On a national level, a similar pattern is being followed. Ibama served the mining company with 24 notices of infractions related to the dam collapse, totaling R$344.85m. But none of this has yet been paid, as all of the judicial decisions are currently awaiting review; two have been taken to second appeal, and the other 22 are on their first appeals. If the decisions are upheld, Samarco can appeal to the federal courts. Additionally, criminal proceedings for the 22 figures deemed personally responsible for their roles in the dam’s collapse, which includes the heads of Samarco, Vale, and BHP, has been suspended.
But reparations are causing rifts among the residents of Mariana.

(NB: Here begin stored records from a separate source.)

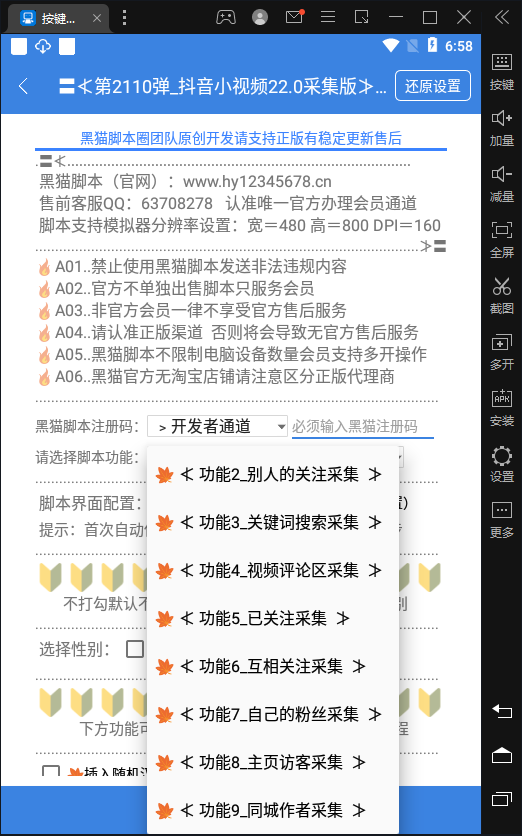Expand the 开发者通道 registration dropdown
Image resolution: width=522 pixels, height=836 pixels.
pyautogui.click(x=218, y=426)
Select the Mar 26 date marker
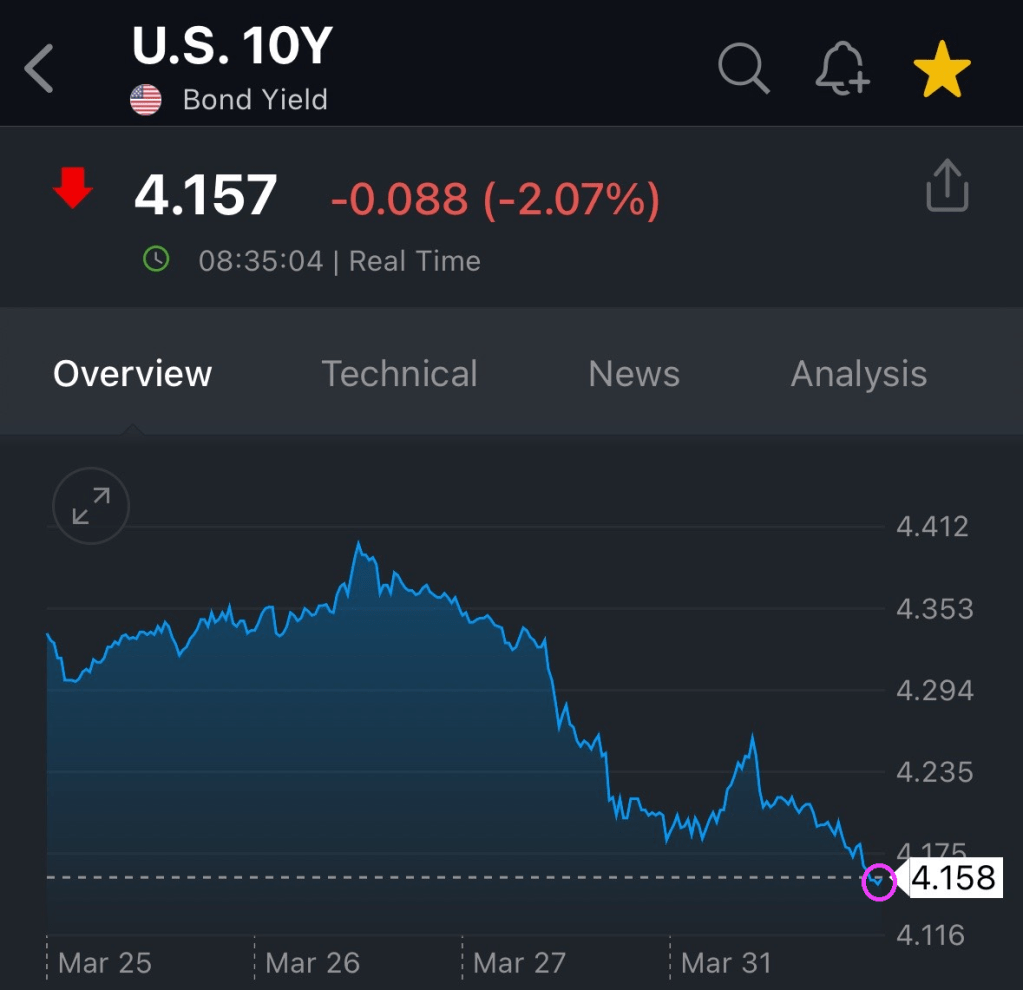Screen dimensions: 1023x990 click(312, 963)
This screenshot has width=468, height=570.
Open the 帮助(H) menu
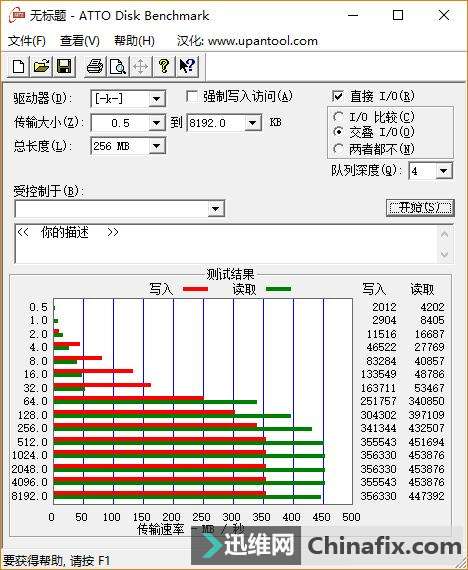(x=134, y=40)
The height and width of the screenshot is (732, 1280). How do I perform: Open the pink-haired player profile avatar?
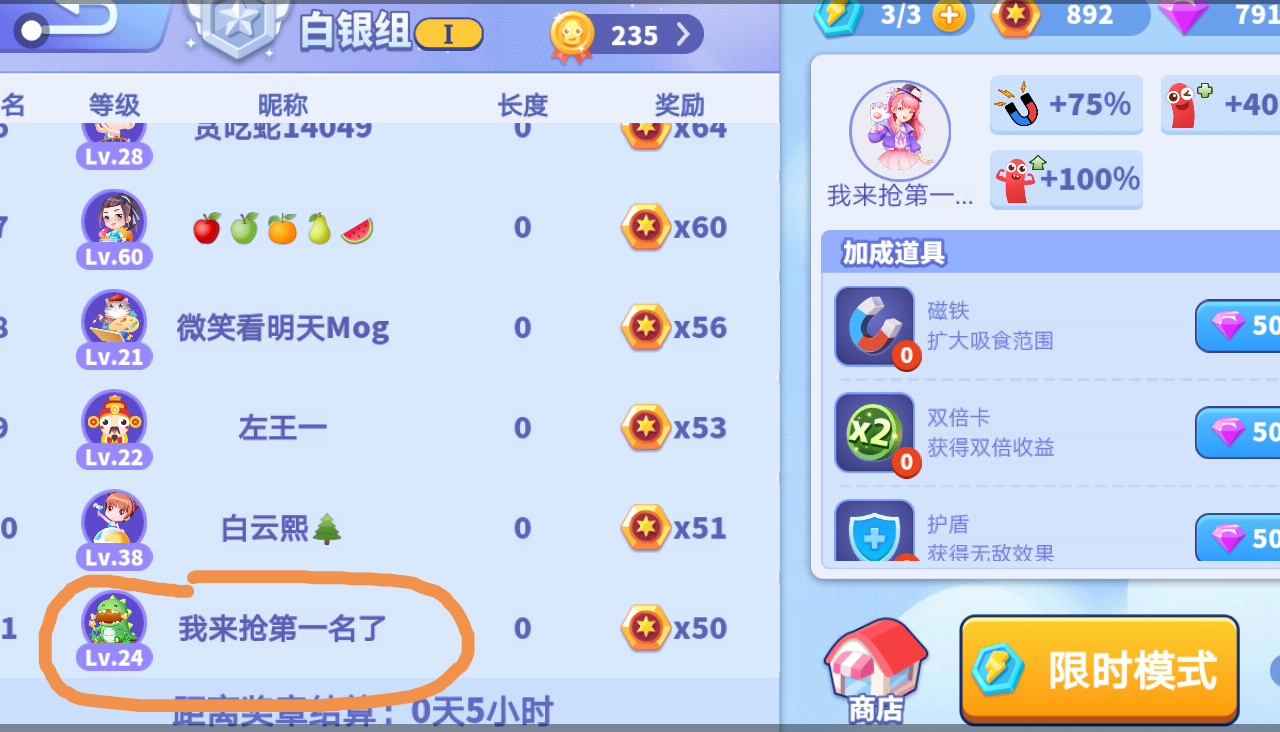point(899,131)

Locals who lost their mining jobs in the aftermath of the flood blame the displaced residents of nearby communities like Bento Rodrigues for their unemployment, believing that the civil actions against Samarco are impeding their return. Others, meanwhile, see reparation payments which go towards paying for housing for the city’s displaced rural residents as a form of benefit to which they, having lost their jobs, should also be entitled.
“The displaced have been hostilized,” Rossi explains. “People often don’t have adequate information, and end up in one manner blaming them for what’s happened. It’s maybe easier for you to blame your neighbor for your unemployment than one of the world’s biggest mining companies.”